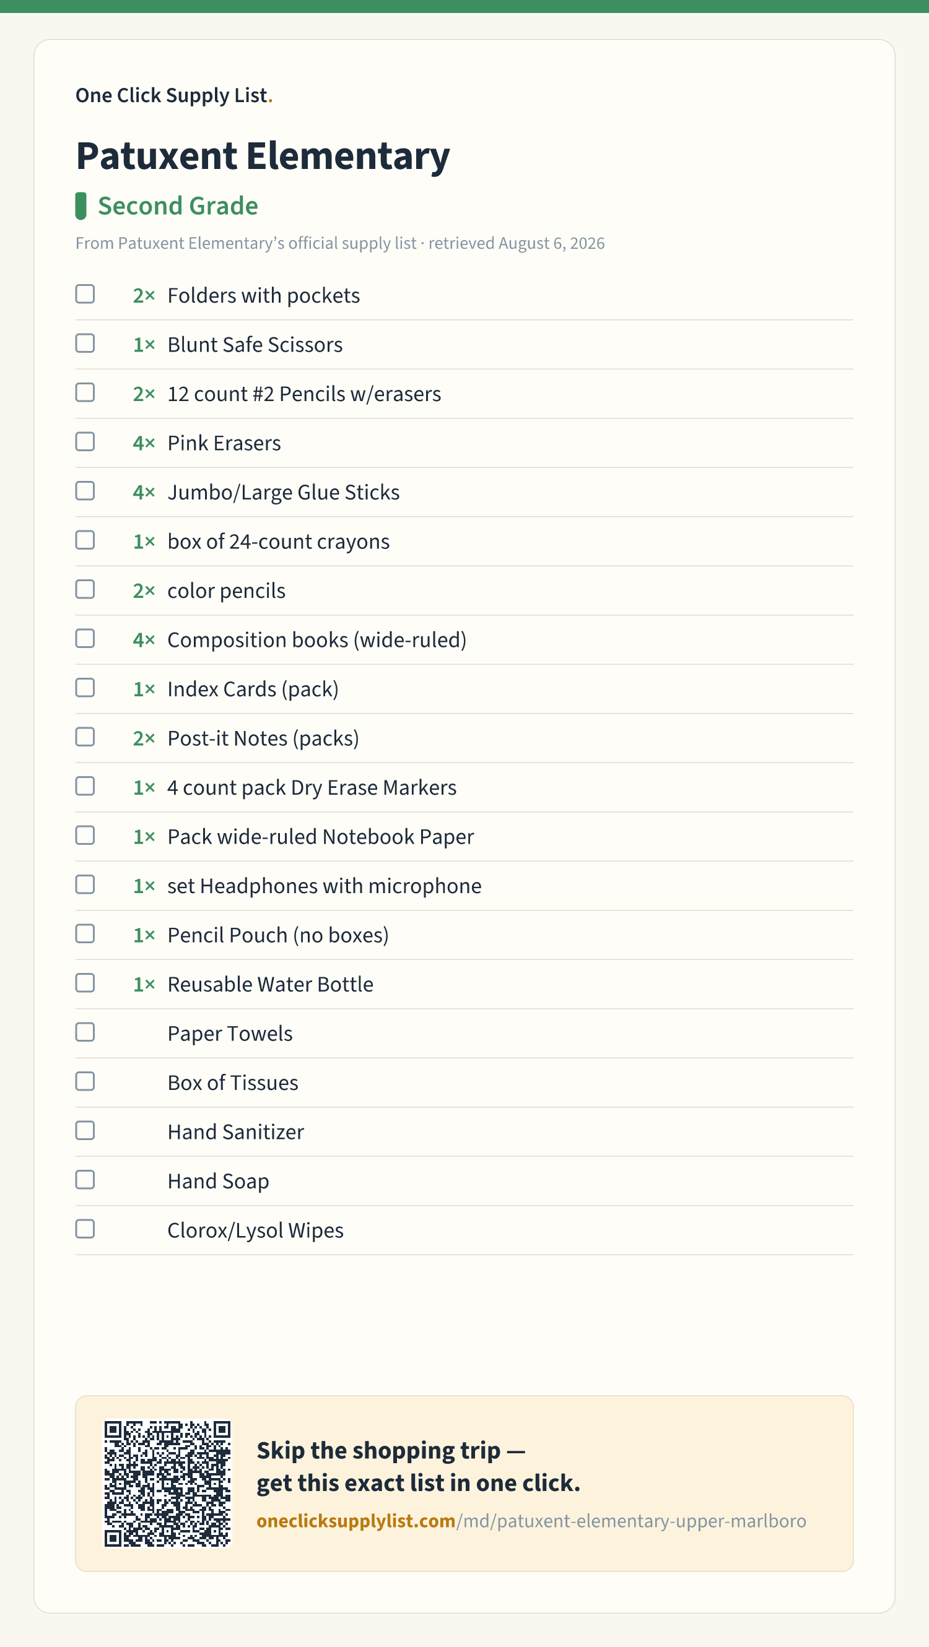Screen dimensions: 929x1647
Task: Check the Paper Towels checkbox
Action: point(85,1033)
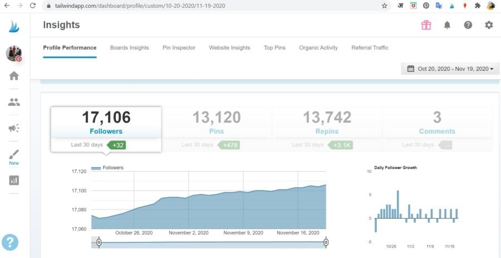
Task: Switch to Boards Insights tab
Action: click(129, 48)
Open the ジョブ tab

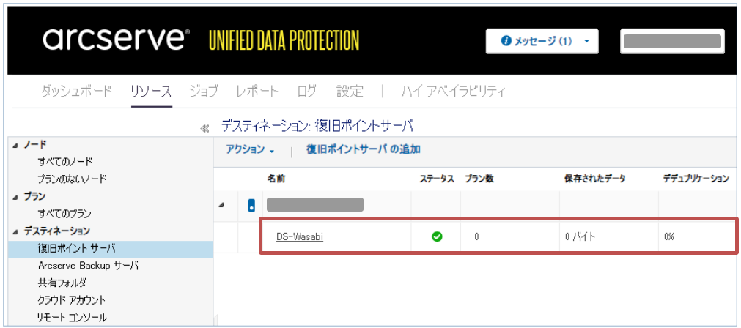203,92
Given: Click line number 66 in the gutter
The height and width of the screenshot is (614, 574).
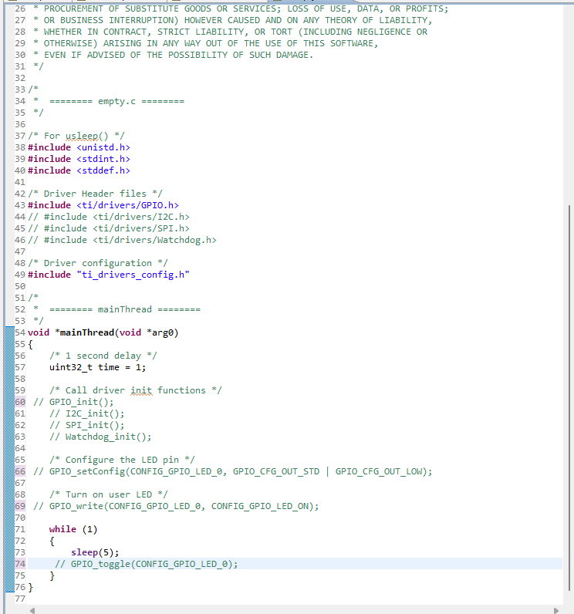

================

Required work:
Recast the data from the line containing "Open the ジョブ tab" through the end as a numbered list, including that first line. Skip blank lines and leave out the pictures.

Task result:
1. Open the ジョブ tab
2. 203,92
3. Given: Click line number 66 in the gutter
4. The height and width of the screenshot is (614, 574).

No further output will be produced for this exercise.